Practice,practice, practice-will current house officers have time to do that?

What do some cognitive scientists and the folks who teach you how to take a test (Stanley Kaplan et al) have in common? Answer- a belief in the power of practice and challenges just beyond one's level of competence.

The August 6, 2006 Issue of Scientific American has an interesting article by Phillip S. Ross entitled "The Expert Mind".

It discusses studies that have been done regarding master chess players ( who might be considered the Drosophila of the cognitive scientists) and how they approach and solve chess problems. Novices spend more time analyzing various possible moves than masters who quickly narrow the alternatives down apparently without consciously considering all of them.

Are the masters born or made? The author argues that they are made. The entire article should be read to review the evidence he presents.

"Effortful study" and Practice, Practice, practice with exposure to increasingly difficult problems is the key.What seems important is "challenges just beyond one's competence". To a medical student just beginning the clinical years, just about everything is beyond their competence.

It takes time.
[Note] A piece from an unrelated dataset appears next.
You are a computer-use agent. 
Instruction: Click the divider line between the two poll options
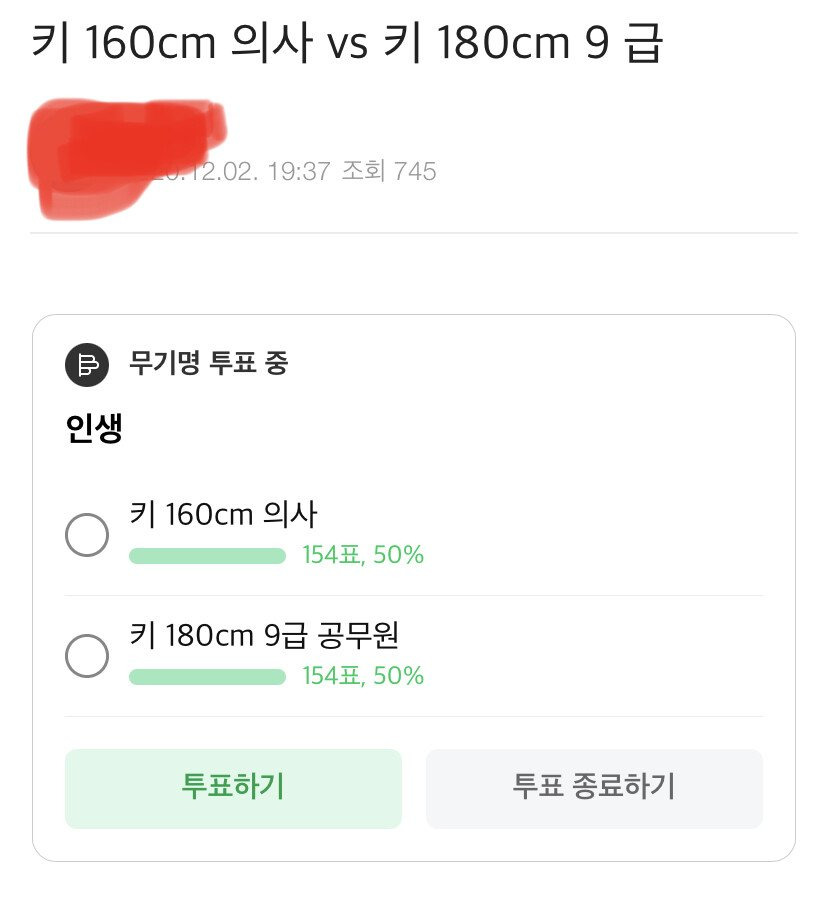(x=414, y=596)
He quotes one cognitive scientist who believes it takes about ten years to become an expert.In the "old days" a internist who did specialty training did in fact about ten years total
training although some only took nine years.

Before Stanley Kaplan proved otherwise it was believed that the S.A.T. was an aptitude test. He showed one could be coached to improve one' s S.A.T.score and made a career of that. A key to that improvement was practice ( and of course, knowing what type of problems you would face and therefore be able to practice their solution)

I wonder if the current generation of internal medicine house officers will have enough time in their training to practice enough.With my generation's training (graduation in 1965) we had more time.Counting my two years of pulmonary fellowship, it was ten years from the year I entered medical school.Now someone can complete the IM program ( assuming no fellowship) in as little as 7 years from med school entry. In addition, there is less time per week with the current rules limiting time in the hospital and more material placed into the training requirements that takes away from doctor patient time ( e.g. quality training, cultural competency and my favorite "systems based practice").

One of my former partners in a large internal medicine clinic is convinced the level of clinical expertise in regard to general medicine problems is much greater in those docs who have had specialty training than those "general" internists who have had only 3 years post med school training and not just in their specialty but in general IM matters as well. Maybe the three year trainees need more practice.

2 comments:

Anonymous said...

They say that practice makes perfect but with so many things to consider I don't think we'd have time for that. The word here is not perfection but excellence.

Donna said...

Thank you again for such an intriguing post!
Not being a physician, I fear I have not had the experience to counter whether "excellence" is even possible without practice, practice, practice. I can say, that from what I have been seeing and hearing lately, I'll choose a smart, seasoned Doc, over a brilliant but unseasoned Doc straight out of residency, unless I know... the older physician rarely keeps in touch with the news/findings of current medical practice. Is that harsh?